I laid out their miscommunications, their inconsistencies, and their "shadyness". I expressed that they needed a policy to make sure students KNEW that campus positions and work-study positions would ALL pull from work-study funds. And I finished the letter with this: "The next time you are telling a work-study student he or she is out of funds (they obviously need or they wouldn't be doing the work-study program), please reconsider closing with "have a nice day". I will NOT be having a nice day anymore."
About 15 minutes later I received a call from a sobbing woman accusing me of personally attacking her. Granted, my final blow was sharp. I admit that. But the rest of the letter was an attack on the college. I was then called into my CMC supervisors office. Mind you - this was a Christian college. My supervisor proceeded to tell me I was inappropriate, that I was not being very Christ-like in my response, and that I wasn't being a very good Christian leader. And she proceeded to tell me this repeatedly in different ways for about 15 minutes. I then went directly to the financial aid office and apologized, restating that the beginning of the letter was not an attack on the woman, but the college. I apologized for my straight-forward writing style.
A few weeks later, I was talking to my advisor. I loved him. He was a great Christian-leader and a spectacular professor and had been a missionary in China for 10 years. I told him the story. And he smirked at the end of the telling: "Oh, that's nothing: they messed around with my pension and I also wrote a letter.

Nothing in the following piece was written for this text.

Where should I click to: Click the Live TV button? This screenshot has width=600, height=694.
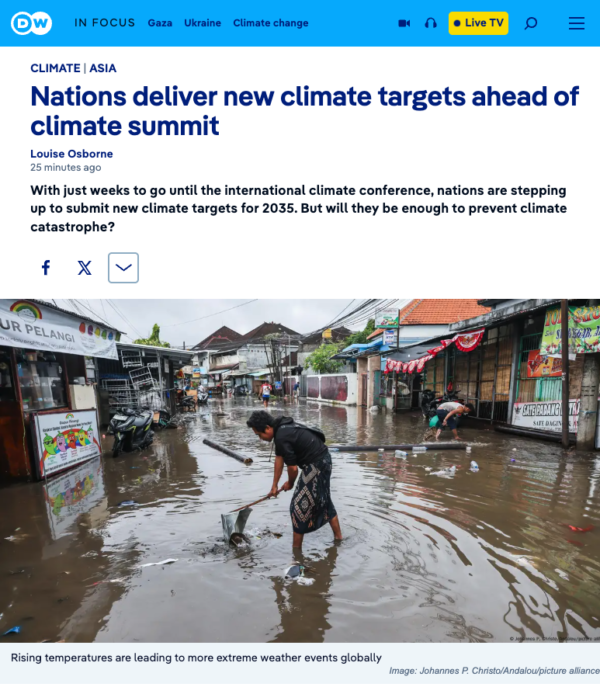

They also called me into their office and proceeded to call me a bad Christian, a poor leader, etc." He continued with this: "This always happens. There was nothing wrong with what you did. But jump through their hoops of asking forgiveness. It will all work out in the end."
A week later the financial aid office wrote me to inform me they had [magically] come up with $2000 more for my work study. Ironic.
All of this to say: guilt is
laced into our minds. Guilt is not from God. It makes us believe we are somehow less than human. It makes us believe we have something tragically wrong with us. It makes us believe we aren't good. It makes us believe our accuser is better than us. Someone else encourages us to feel these things too: oh, that's right, the Father of lies.
Then, we want to form good habits of eating right, exercising, and boy don't we feel guilt when we miss a work out or we eat something not healthy or we even CRAVE something unhealthy. I feel guilty when I don't reach 600 calories (self-induced guilt). We break ourselves down with guilt.